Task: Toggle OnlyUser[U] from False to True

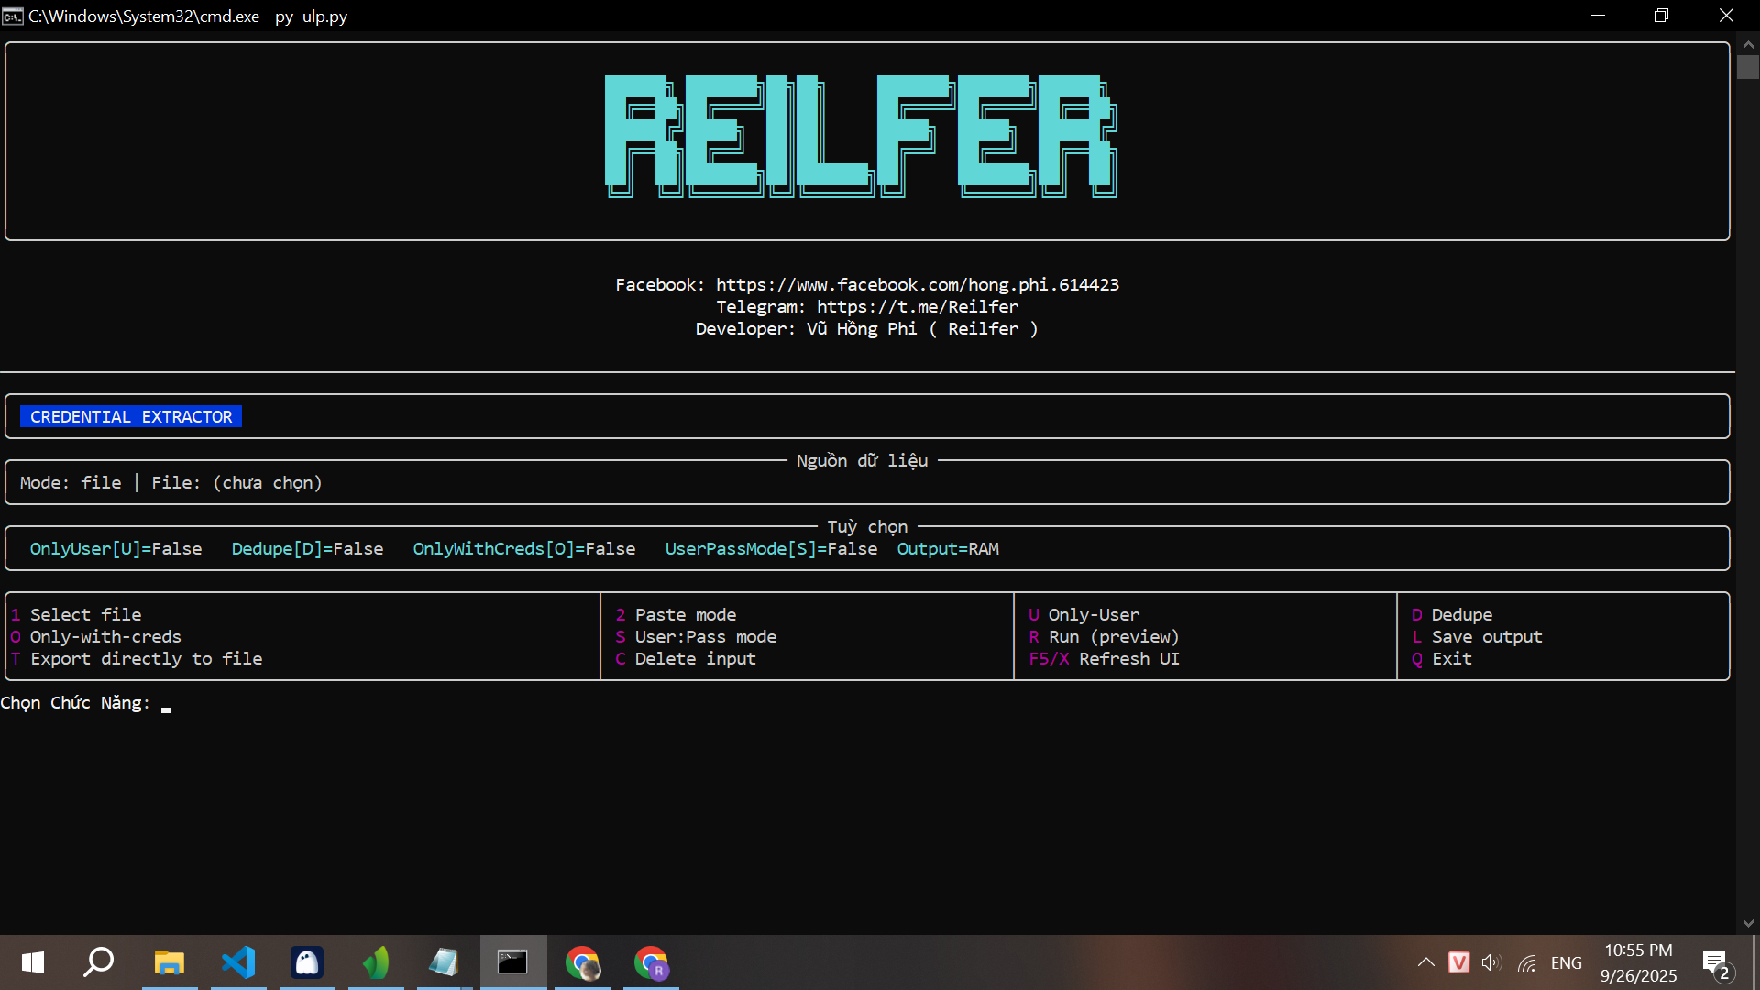Action: tap(116, 548)
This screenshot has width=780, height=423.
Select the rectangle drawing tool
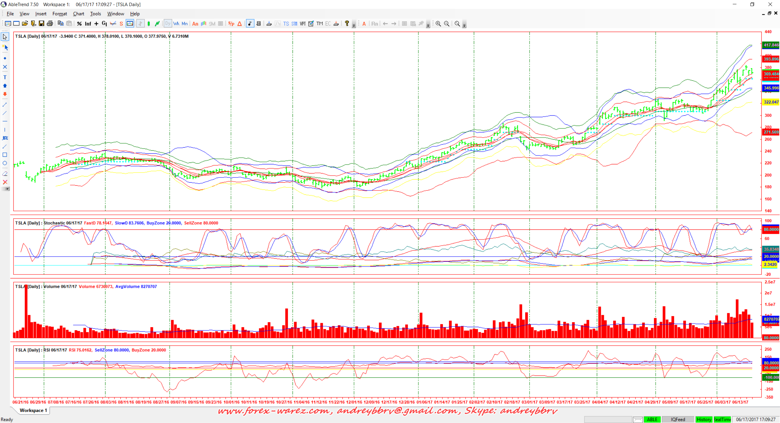(x=5, y=155)
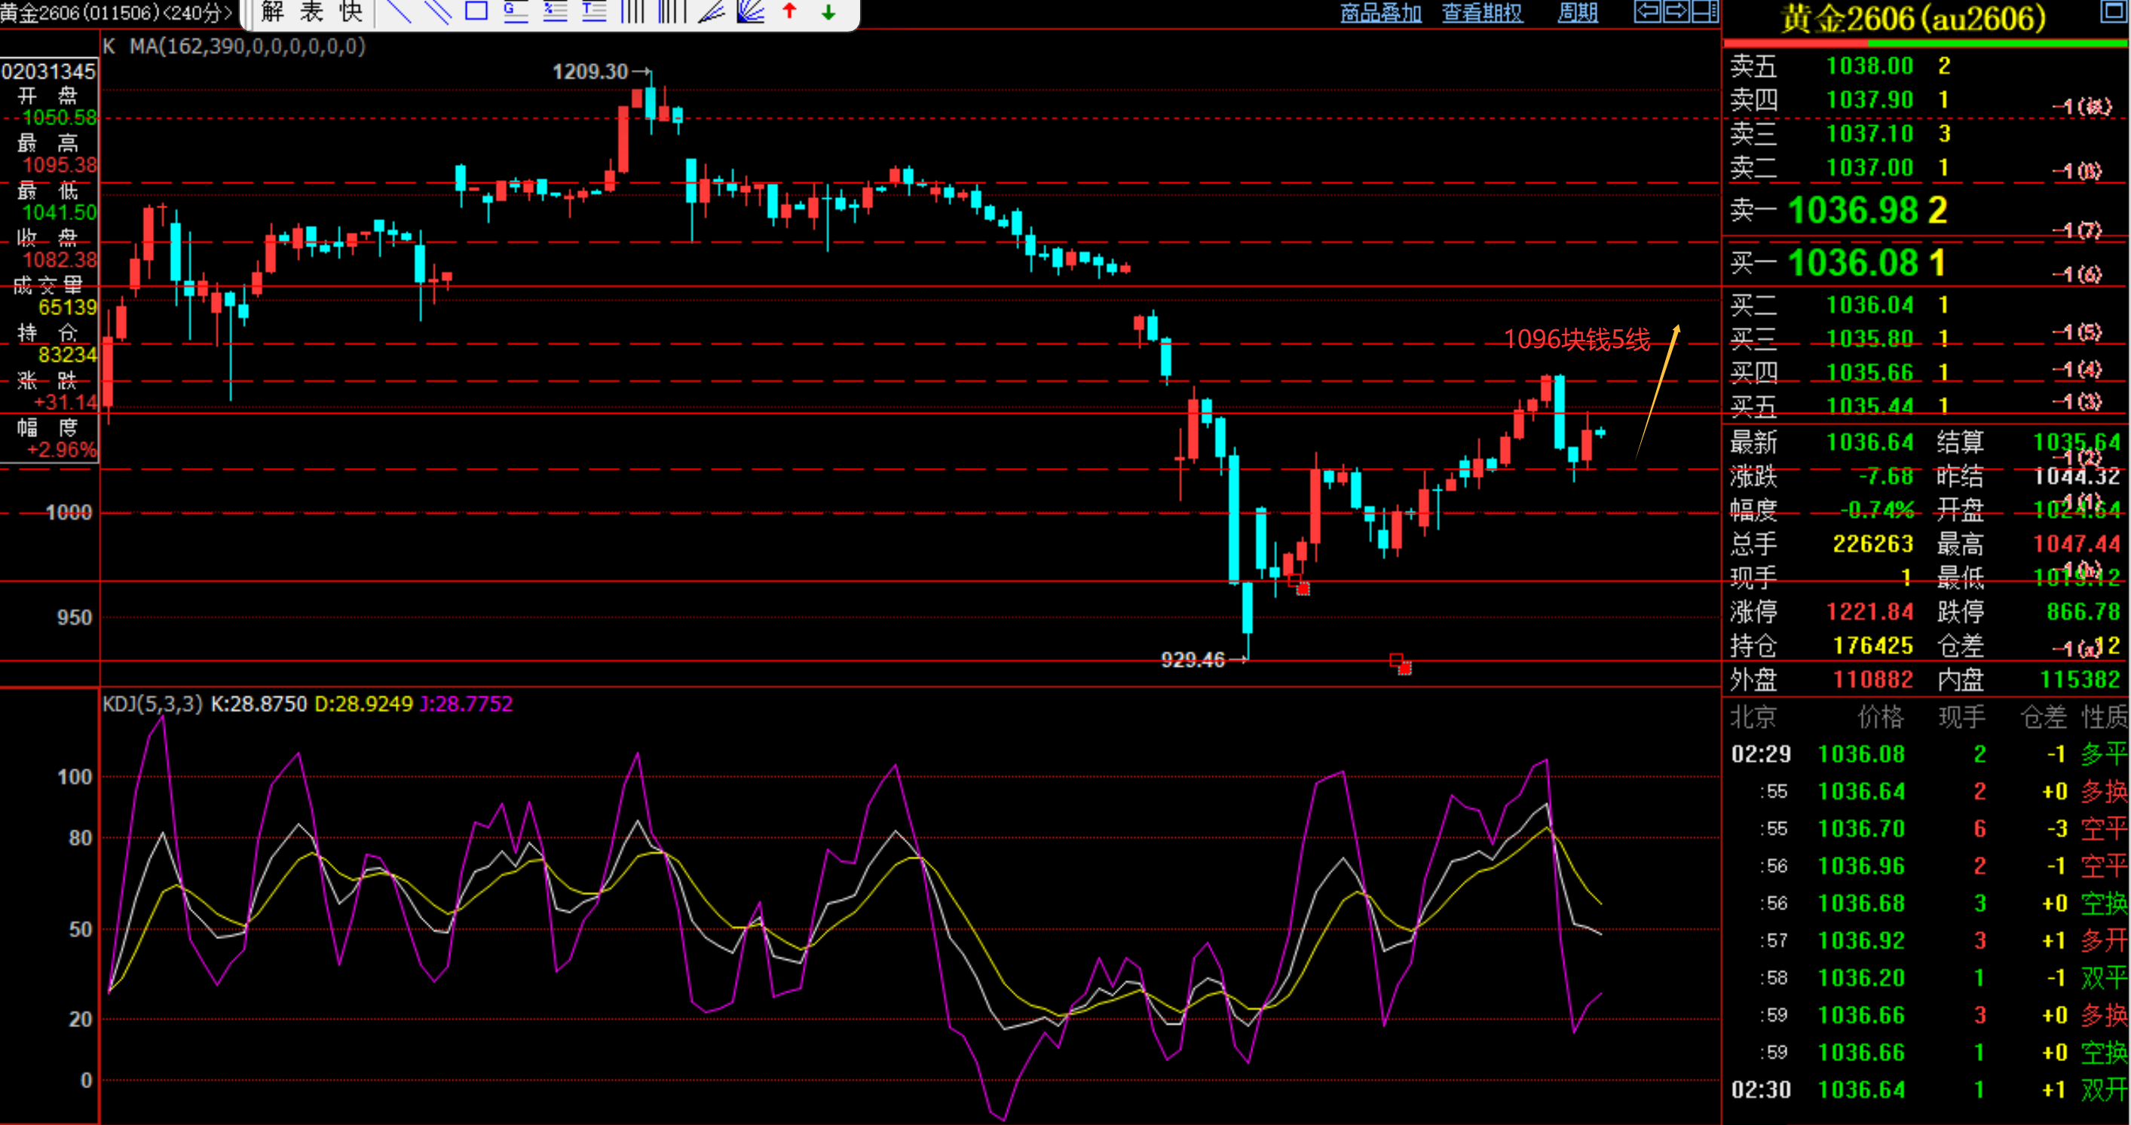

● **Goal of the exercise**: Write out the listing above exactly, images omitted.

● **Solution to this problem**:
Task: Toggle OnlyUser[U] from False to True

Action: tap(116, 548)
This screenshot has width=780, height=423.
Select the rectangle drawing tool
(x=5, y=155)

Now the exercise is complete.